-- What you should do --
Render every line of the records as a JSON list of strings, one string per line, leaving out blank lines.
--- Excerpted data ---
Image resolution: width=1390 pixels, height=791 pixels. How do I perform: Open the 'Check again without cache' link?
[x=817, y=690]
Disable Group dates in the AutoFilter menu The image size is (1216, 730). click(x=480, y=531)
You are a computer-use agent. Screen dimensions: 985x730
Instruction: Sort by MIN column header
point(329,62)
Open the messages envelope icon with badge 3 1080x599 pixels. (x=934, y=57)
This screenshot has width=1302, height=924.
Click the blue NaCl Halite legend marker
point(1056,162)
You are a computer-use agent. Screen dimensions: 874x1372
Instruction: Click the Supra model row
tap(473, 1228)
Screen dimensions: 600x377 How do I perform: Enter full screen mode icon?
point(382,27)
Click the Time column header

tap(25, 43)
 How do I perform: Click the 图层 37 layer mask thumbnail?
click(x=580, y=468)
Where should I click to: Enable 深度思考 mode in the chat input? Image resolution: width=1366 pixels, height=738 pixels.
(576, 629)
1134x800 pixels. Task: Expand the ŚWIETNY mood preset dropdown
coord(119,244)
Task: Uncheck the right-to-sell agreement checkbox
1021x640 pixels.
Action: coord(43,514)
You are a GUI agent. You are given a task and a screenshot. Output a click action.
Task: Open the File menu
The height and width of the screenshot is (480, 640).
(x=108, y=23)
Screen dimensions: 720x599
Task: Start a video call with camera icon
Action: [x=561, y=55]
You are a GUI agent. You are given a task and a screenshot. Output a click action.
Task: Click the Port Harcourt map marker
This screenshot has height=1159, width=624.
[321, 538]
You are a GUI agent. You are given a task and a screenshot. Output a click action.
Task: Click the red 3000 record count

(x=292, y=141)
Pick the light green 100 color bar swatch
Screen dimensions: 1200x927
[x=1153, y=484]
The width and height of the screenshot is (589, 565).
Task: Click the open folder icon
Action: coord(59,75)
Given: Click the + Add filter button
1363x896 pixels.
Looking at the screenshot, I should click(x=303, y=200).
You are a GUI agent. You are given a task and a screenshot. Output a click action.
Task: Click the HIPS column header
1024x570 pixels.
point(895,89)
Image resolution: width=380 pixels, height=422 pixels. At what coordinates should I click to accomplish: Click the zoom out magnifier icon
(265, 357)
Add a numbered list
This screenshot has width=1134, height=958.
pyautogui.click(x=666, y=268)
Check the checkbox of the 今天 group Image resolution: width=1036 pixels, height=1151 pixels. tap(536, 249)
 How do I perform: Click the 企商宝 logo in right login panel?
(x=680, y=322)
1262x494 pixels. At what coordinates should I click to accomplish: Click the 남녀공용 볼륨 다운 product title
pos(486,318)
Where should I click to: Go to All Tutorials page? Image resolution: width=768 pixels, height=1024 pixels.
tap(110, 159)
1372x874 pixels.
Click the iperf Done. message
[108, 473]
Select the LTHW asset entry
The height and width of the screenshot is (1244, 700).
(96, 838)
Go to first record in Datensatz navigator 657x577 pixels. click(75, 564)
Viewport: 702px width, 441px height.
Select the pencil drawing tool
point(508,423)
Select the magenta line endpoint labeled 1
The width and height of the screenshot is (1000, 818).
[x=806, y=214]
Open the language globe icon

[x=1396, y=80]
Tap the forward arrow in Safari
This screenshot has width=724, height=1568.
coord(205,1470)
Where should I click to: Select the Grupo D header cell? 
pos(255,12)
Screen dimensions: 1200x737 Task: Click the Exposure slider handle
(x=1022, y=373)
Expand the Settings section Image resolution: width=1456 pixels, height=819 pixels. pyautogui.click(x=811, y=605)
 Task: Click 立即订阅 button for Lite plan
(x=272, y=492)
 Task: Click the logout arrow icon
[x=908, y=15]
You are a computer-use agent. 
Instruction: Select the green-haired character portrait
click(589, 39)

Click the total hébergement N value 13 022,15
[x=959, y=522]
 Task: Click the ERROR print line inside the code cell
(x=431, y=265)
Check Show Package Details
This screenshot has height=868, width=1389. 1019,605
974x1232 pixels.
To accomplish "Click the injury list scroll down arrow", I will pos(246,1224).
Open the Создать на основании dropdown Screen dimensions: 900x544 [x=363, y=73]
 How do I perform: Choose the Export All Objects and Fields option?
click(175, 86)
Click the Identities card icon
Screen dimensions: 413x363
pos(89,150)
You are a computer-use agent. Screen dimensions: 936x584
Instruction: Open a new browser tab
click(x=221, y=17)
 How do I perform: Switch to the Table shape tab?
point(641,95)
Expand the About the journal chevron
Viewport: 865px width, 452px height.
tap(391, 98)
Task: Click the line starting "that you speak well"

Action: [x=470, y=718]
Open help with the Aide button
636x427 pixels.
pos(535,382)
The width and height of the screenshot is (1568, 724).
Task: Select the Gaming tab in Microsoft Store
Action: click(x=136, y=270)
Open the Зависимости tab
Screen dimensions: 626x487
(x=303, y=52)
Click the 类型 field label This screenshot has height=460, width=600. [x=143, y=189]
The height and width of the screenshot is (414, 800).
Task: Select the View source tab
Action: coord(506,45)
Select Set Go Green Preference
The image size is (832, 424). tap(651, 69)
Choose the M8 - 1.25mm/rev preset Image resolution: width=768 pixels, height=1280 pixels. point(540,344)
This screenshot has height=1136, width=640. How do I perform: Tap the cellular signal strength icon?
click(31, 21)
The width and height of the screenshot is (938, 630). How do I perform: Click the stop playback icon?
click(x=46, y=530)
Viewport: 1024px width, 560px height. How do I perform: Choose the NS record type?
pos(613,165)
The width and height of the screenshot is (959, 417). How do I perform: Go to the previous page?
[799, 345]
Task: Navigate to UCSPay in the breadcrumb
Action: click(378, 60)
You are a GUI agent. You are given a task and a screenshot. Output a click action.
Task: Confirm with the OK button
---
-- Problem solution --
[
  "Image resolution: width=1390 pixels, height=791 pixels. How do I perform: Open the 'Check again without cache' link?",
  "[x=817, y=690]",
  "Disable Group dates in the AutoFilter menu The image size is (1216, 730). click(x=480, y=531)",
  "You are a computer-use agent. Screen dimensions: 985x730",
  "Instruction: Sort by MIN column header",
  "point(329,62)",
  "Open the messages envelope icon with badge 3 1080x599 pixels. (x=934, y=57)",
  "This screenshot has width=1302, height=924.",
  "Click the blue NaCl Halite legend marker",
  "point(1056,162)",
  "You are a computer-use agent. Screen dimensions: 874x1372",
  "Instruction: Click the Supra model row",
  "tap(473, 1228)",
  "Screen dimensions: 600x377 How do I perform: Enter full screen mode icon?",
  "point(382,27)",
  "Click the Time column header",
  "tap(25, 43)",
  " How do I perform: Click the 图层 37 layer mask thumbnail?",
  "click(x=580, y=468)",
  "Where should I click to: Enable 深度思考 mode in the chat input? Image resolution: width=1366 pixels, height=738 pixels.",
  "(576, 629)",
  "1134x800 pixels. Task: Expand the ŚWIETNY mood preset dropdown",
  "coord(119,244)",
  "Task: Uncheck the right-to-sell agreement checkbox",
  "1021x640 pixels.",
  "Action: coord(43,514)",
  "You are a GUI agent. You are given a task and a screenshot. Output a click action.",
  "Task: Open the File menu",
  "The height and width of the screenshot is (480, 640).",
  "(x=108, y=23)",
  "Screen dimensions: 720x599",
  "Task: Start a video call with camera icon",
  "Action: [x=561, y=55]",
  "You are a GUI agent. You are given a task and a screenshot. Output a click action.",
  "Task: Click the Port Harcourt map marker",
  "This screenshot has height=1159, width=624.",
  "[321, 538]",
  "You are a GUI agent. You are given a task and a screenshot. Output a click action.",
  "Task: Click the red 3000 record count",
  "(x=292, y=141)",
  "Pick the light green 100 color bar swatch",
  "Screen dimensions: 1200x927",
  "[x=1153, y=484]",
  "The width and height of the screenshot is (589, 565).",
  "Task: Click the open folder icon",
  "Action: coord(59,75)",
  "Given: Click the + Add filter button",
  "1363x896 pixels.",
  "Looking at the screenshot, I should click(x=303, y=200).",
  "You are a GUI agent. You are given a task and a screenshot. Output a click action.",
  "Task: Click the HIPS column header",
  "1024x570 pixels.",
  "point(895,89)",
  "Image resolution: width=380 pixels, height=422 pixels. At what coordinates should I click to accomplish: Click the zoom out magnifier icon",
  "(265, 357)",
  "Add a numbered list",
  "This screenshot has width=1134, height=958.",
  "pyautogui.click(x=666, y=268)",
  "Check the checkbox of the 今天 group Image resolution: width=1036 pixels, height=1151 pixels. tap(536, 249)",
  " How do I perform: Click the 企商宝 logo in right login panel?",
  "(x=680, y=322)",
  "1262x494 pixels. At what coordinates should I click to accomplish: Click the 남녀공용 볼륨 다운 product title",
  "pos(486,318)",
  "Where should I click to: Go to All Tutorials page? Image resolution: width=768 pixels, height=1024 pixels.",
  "tap(110, 159)",
  "1372x874 pixels.",
  "Click the iperf Done. message",
  "[108, 473]",
  "Select the LTHW asset entry",
  "The height and width of the screenshot is (1244, 700).",
  "(96, 838)",
  "Go to first record in Datensatz navigator 657x577 pixels. click(75, 564)",
  "Viewport: 702px width, 441px height.",
  "Select the pencil drawing tool",
  "point(508,423)",
  "Select the magenta line endpoint labeled 1",
  "The width and height of the screenshot is (1000, 818).",
  "[x=806, y=214]",
  "Open the language globe icon",
  "[x=1396, y=80]",
  "Tap the forward arrow in Safari",
  "This screenshot has width=724, height=1568.",
  "coord(205,1470)",
  "Where should I click to: Select the Grupo D header cell? ",
  "pos(255,12)",
  "Screen dimensions: 1200x737 Task: Click the Exposure slider handle",
  "(x=1022, y=373)",
  "Expand the Settings section Image resolution: width=1456 pixels, height=819 pixels. pyautogui.click(x=811, y=605)",
  " Task: Click 立即订阅 button for Lite plan",
  "(x=272, y=492)",
  " Task: Click the logout arrow icon",
  "[x=908, y=15]",
  "You are a computer-use agent. ",
  "Instruction: Select the green-haired character portrait",
  "click(589, 39)",
  "Click the total hébergement N value 13 022,15",
  "[x=959, y=522]",
  " Task: Click the ERROR print line inside the code cell",
  "(x=431, y=265)",
  "Check Show Package Details",
  "This screenshot has height=868, width=1389. 1019,605",
  "974x1232 pixels.",
  "To accomplish \"Click the injury list scroll down arrow\", I will pos(246,1224).",
  "Open the Создать на основании dropdown Screen dimensions: 900x544 [x=363, y=73]",
  " How do I perform: Choose the Export All Objects and Fields option?",
  "click(175, 86)",
  "Click the Identities card icon",
  "Screen dimensions: 413x363",
  "pos(89,150)",
  "You are a computer-use agent. Screen dimensions: 936x584",
  "Instruction: Open a new browser tab",
  "click(x=221, y=17)",
  " How do I perform: Switch to the Table shape tab?",
  "point(641,95)",
  "Expand the About the journal chevron",
  "Viewport: 865px width, 452px height.",
  "tap(391, 98)",
  "Task: Click the line starting \"that you speak well\"",
  "Action: [x=470, y=718]",
  "Open help with the Aide button",
  "636x427 pixels.",
  "pos(535,382)",
  "The width and height of the screenshot is (1568, 724).",
  "Task: Select the Gaming tab in Microsoft Store",
  "Action: click(x=136, y=270)",
  "Open the Зависимости tab",
  "Screen dimensions: 626x487",
  "(x=303, y=52)",
  "Click the 类型 field label This screenshot has height=460, width=600. [x=143, y=189]",
  "The height and width of the screenshot is (414, 800).",
  "Task: Select the View source tab",
  "Action: coord(506,45)",
  "Select Set Go Green Preference",
  "The image size is (832, 424). tap(651, 69)",
  "Choose the M8 - 1.25mm/rev preset Image resolution: width=768 pixels, height=1280 pixels. point(540,344)",
  "This screenshot has height=1136, width=640. How do I perform: Tap the cellular signal strength icon?",
  "click(31, 21)",
  "The width and height of the screenshot is (938, 630). How do I perform: Click the stop playback icon?",
  "click(x=46, y=530)",
  "Viewport: 1024px width, 560px height. How do I perform: Choose the NS record type?",
  "pos(613,165)",
  "The width and height of the screenshot is (959, 417). How do I perform: Go to the previous page?",
  "[799, 345]",
  "Task: Navigate to UCSPay in the breadcrumb",
  "Action: click(378, 60)",
  "You are a GUI agent. You are given a task and a screenshot. Output a click action.",
  "Task: Confirm with the OK button"
]